- Your assignment: Write out the passage on schmoozing in the rationality community word for word, starting with "So, schmoozing is" and going on through "need to learn-by-doing.".

- Document passage:
● ● ● ● ●

Maching a schmoozefest
That all being said, however, let me pivot to a defense of schmoozing - not as social capital, but as something else.
In relation to the rationality community, I used to be a maching-maximalist. I was of the opinion that all the schmoozing in the community was at best an entertaining diversion, and at worst a distraction from the community's mission - and I offended a number of people by saying this.
What changed my mind about this was my evolving understanding of what the rationality community is. This, in turn, was borne of my vain attempts to draw up a "creed of rationality" akin to those variously adopted by Christian denominations. I started a group within the community which I called the "Philosophy Working Group" because I imagined that the group would meet a few times, figure out the correct "rationalist" stance on every issue, write up a document summarizing its findings, and then swiftly disband. Needless to say, that was not how it went. Instead, even the most banal philosophical propositions would be met with some kind of "well actually..." response. But the ensuing debates were far from fruitless or unenlightening; I came away from those conversations with my mind having been broadened to consider different perspectives that I would never have come up with myself. It's just that what I learned was something that is not easily distilled into a concise written document. I suppose you had to be there.
So, schmoozing is not pointless, and it is not separable from the rationalist intellectual project. In actual practice, rationality is not a set of beliefs, but a mode of discourse. When you're talking to someone, the fact that they're a LessWrong-style rationalist is immediately evident from the way they approach the conversation - a certain set of concepts and memes, epistemic habits, methods of getting at the crux of the issue, and various other quirks that people can try to define but which we largely need to learn-by-doing.

● ● ● ● ●

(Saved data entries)
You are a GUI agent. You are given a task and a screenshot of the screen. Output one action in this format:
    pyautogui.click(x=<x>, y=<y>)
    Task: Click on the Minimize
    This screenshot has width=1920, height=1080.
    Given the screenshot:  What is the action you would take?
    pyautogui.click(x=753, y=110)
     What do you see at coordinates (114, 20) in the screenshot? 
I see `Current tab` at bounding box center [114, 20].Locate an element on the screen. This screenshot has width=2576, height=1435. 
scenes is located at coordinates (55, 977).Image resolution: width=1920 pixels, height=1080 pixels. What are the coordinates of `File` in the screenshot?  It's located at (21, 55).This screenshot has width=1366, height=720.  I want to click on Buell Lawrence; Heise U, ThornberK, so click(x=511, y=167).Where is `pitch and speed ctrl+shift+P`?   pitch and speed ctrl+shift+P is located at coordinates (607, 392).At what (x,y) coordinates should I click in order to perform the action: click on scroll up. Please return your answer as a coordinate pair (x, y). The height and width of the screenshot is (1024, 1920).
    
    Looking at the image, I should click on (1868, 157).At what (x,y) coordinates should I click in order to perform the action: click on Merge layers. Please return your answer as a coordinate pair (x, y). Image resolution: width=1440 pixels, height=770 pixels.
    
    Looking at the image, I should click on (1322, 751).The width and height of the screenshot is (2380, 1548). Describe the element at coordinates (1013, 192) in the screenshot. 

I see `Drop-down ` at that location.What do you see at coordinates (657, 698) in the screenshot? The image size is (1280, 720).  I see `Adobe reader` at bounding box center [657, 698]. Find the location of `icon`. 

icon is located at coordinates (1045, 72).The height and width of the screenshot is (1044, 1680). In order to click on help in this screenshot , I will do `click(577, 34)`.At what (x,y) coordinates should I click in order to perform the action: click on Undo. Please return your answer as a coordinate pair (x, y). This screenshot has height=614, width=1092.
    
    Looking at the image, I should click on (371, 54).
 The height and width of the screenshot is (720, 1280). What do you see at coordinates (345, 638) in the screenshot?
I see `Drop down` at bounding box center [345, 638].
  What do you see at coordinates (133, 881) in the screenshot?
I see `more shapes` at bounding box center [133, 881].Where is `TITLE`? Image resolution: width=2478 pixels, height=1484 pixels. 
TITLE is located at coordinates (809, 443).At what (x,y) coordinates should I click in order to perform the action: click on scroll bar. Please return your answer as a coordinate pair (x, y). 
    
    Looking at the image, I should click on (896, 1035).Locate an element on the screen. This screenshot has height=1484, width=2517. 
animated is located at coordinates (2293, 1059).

● ● ● ● ●

- Answer space:
So, schmoozing is not pointless, and it is not separable from the rationalist intellectual project. In actual practice, rationality is not a set of beliefs, but a mode of discourse. When you're talking to someone, the fact that they're a LessWrong-style rationalist is immediately evident from the way they approach the conversation - a certain set of concepts and memes, epistemic habits, methods of getting at the crux of the issue, and various other quirks that people can try to define but which we largely need to learn-by-doing.